Count how many lines of the records below contain the string "Instruction", with case counting, and reply with only that number.

----

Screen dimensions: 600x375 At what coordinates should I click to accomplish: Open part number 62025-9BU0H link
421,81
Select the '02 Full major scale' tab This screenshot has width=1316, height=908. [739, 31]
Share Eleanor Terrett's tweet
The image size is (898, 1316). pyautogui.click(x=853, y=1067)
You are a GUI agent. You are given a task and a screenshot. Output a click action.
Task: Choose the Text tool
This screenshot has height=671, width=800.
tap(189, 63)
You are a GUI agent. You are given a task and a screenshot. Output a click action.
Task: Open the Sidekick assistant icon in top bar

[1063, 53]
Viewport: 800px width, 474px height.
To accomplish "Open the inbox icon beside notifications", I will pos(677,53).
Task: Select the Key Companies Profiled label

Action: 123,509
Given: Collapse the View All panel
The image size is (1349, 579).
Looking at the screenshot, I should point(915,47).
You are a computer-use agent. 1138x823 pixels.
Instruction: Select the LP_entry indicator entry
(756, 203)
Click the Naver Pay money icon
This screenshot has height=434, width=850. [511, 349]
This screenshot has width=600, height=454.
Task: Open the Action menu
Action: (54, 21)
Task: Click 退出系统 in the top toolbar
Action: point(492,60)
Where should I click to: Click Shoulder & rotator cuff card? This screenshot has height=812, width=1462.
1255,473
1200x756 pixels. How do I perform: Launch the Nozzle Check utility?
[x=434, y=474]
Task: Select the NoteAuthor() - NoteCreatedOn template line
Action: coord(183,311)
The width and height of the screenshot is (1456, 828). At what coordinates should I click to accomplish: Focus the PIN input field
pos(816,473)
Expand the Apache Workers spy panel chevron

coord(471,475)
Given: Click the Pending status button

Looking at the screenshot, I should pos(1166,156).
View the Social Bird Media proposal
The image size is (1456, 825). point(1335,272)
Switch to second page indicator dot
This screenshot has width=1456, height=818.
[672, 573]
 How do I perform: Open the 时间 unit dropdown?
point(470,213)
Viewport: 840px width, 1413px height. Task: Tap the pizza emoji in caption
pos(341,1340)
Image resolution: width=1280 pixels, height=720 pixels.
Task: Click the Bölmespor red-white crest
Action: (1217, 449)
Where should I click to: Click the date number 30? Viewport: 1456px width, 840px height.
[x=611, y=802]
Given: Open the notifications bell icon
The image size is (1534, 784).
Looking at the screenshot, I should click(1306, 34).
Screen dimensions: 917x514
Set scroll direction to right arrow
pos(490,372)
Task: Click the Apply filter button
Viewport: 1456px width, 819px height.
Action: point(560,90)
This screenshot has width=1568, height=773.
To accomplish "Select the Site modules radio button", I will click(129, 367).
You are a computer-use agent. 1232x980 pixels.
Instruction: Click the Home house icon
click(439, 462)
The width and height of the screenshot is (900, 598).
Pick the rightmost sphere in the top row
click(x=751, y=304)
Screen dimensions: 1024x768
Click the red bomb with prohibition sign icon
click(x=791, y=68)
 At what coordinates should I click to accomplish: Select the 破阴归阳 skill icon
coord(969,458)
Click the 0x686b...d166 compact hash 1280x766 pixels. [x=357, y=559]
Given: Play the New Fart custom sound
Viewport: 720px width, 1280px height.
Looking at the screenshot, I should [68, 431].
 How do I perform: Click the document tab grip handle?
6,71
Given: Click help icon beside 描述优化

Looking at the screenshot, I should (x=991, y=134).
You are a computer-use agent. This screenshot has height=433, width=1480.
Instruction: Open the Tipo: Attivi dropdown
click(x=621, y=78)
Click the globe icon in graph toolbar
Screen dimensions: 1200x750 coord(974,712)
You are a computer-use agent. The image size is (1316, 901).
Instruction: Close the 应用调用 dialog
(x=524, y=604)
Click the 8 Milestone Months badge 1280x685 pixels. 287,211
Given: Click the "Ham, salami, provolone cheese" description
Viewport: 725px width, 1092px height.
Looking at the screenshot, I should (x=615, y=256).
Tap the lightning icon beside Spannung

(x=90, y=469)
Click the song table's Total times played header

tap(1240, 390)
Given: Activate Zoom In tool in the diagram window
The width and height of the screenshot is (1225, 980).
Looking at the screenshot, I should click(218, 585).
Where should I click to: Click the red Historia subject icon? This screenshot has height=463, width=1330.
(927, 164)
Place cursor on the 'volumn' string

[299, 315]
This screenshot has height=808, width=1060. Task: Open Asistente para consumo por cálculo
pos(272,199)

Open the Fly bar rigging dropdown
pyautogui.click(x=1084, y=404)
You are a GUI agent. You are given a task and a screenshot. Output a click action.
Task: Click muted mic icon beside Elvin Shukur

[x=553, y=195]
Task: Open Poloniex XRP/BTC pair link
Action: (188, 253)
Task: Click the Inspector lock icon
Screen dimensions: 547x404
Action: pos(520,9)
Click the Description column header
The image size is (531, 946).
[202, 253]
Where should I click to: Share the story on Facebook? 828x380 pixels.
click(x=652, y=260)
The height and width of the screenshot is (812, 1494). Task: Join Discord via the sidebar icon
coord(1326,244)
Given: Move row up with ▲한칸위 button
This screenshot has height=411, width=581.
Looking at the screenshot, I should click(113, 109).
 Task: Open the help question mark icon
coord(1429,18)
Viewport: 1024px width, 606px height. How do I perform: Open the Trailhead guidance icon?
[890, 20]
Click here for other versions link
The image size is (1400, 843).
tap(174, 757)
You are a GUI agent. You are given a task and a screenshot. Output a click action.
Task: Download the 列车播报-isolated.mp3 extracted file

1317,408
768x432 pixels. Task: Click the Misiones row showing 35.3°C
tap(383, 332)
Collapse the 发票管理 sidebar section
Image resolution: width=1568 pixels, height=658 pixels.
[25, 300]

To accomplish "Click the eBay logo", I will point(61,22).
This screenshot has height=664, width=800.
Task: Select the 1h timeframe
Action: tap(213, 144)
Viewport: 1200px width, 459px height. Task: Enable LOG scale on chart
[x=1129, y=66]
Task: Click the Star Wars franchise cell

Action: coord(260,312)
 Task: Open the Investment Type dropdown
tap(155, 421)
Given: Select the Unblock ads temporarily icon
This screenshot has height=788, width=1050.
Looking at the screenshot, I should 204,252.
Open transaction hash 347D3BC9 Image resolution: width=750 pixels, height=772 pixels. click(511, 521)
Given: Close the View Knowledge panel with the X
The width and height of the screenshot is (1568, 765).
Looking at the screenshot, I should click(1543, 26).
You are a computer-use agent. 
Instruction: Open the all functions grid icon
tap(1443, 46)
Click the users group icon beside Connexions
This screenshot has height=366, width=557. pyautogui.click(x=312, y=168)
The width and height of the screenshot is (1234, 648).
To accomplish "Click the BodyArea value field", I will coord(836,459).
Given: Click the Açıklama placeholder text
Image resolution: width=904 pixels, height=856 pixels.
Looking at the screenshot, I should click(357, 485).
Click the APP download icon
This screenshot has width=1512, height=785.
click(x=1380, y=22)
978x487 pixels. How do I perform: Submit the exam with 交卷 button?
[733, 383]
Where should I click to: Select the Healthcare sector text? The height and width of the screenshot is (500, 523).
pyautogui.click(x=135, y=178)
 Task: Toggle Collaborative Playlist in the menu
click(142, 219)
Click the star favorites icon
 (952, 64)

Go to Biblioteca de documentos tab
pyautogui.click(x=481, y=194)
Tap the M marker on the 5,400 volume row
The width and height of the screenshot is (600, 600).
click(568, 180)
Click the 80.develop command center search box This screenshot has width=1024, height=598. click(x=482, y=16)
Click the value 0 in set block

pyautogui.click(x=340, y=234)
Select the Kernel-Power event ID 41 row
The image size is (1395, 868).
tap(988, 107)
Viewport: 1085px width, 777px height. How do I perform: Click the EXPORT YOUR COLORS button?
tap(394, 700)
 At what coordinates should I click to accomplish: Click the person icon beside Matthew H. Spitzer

----

Solution to the exercise: 5